◆ **What you are asked to do**
Give back the data exactly, with no images.

◆ **Given data**
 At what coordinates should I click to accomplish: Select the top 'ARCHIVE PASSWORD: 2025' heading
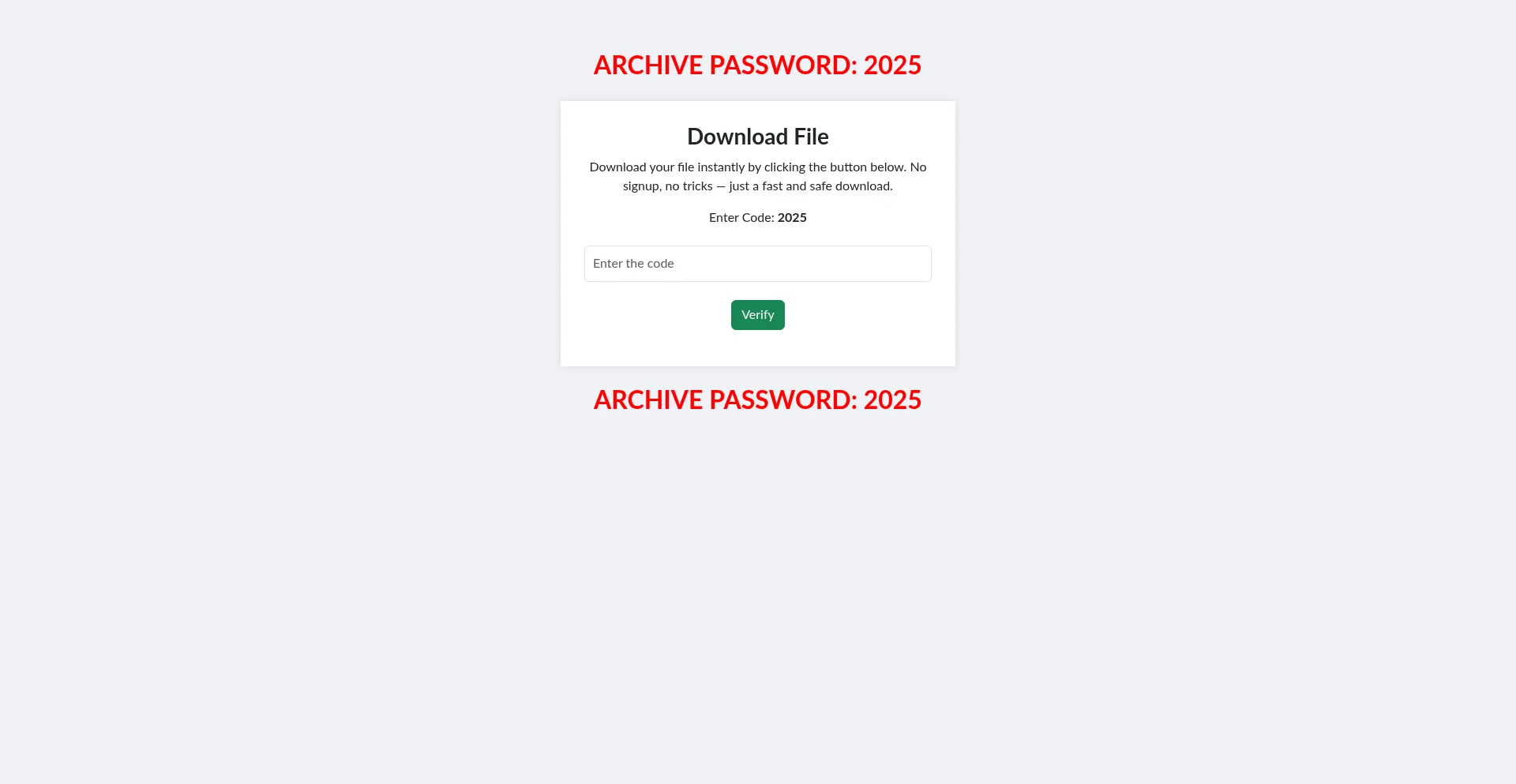757,65
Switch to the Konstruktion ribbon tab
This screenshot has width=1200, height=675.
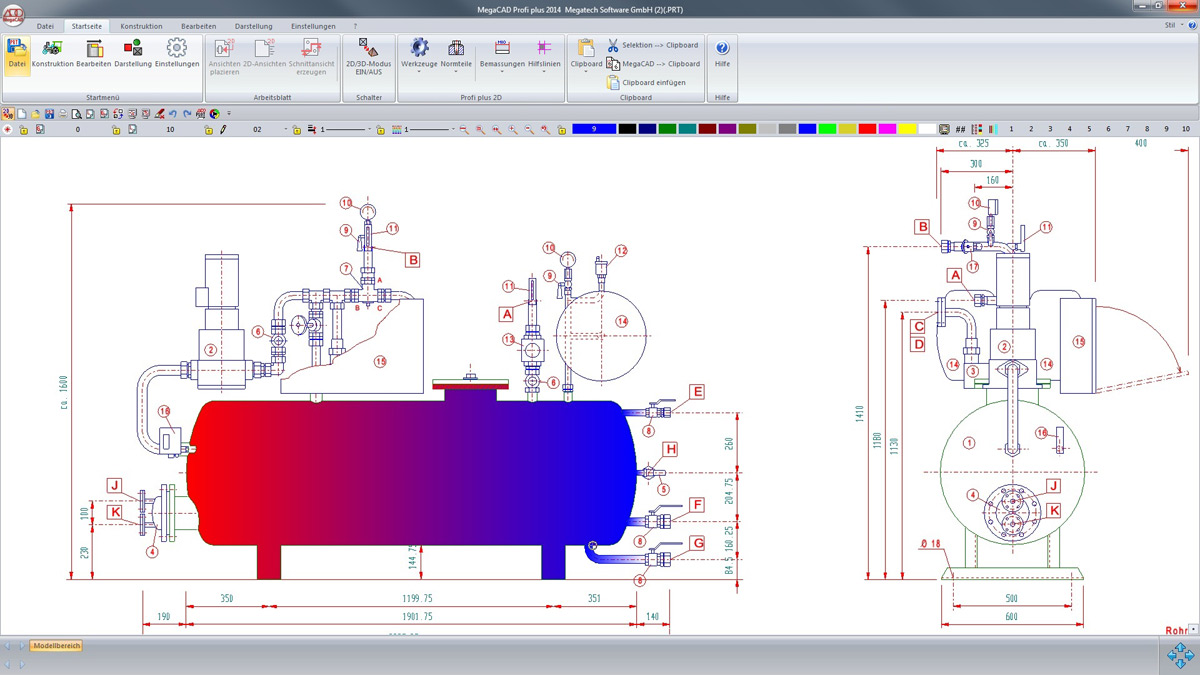141,26
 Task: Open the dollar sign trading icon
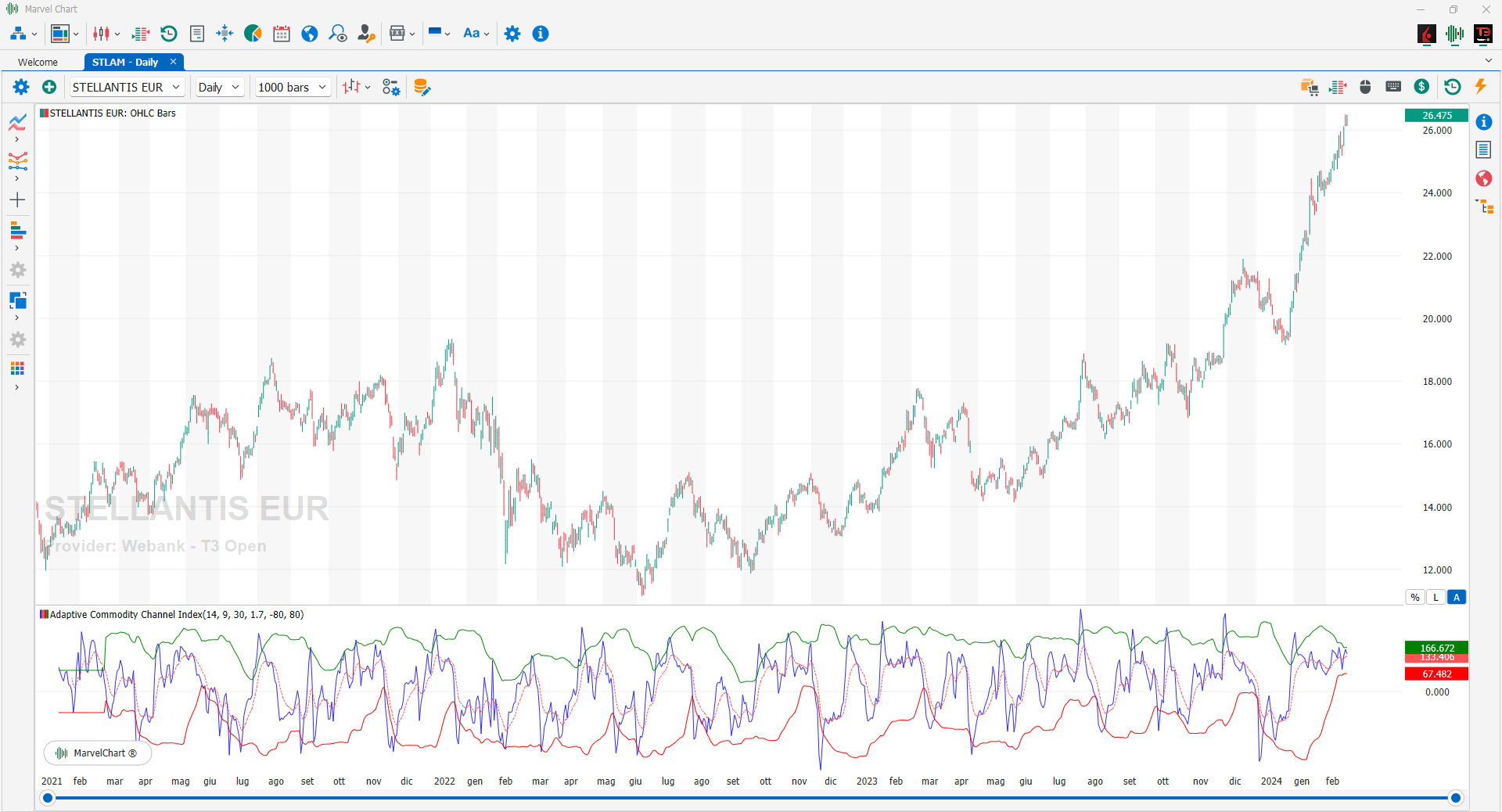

◆ **Answer area**
 At what coordinates should I click to accomplish: Select the top 'ARCHIVE PASSWORD: 2025' heading
757,65
Switch to the Konstruktion ribbon tab
This screenshot has width=1200, height=675.
141,26
 Task: Open the dollar sign trading icon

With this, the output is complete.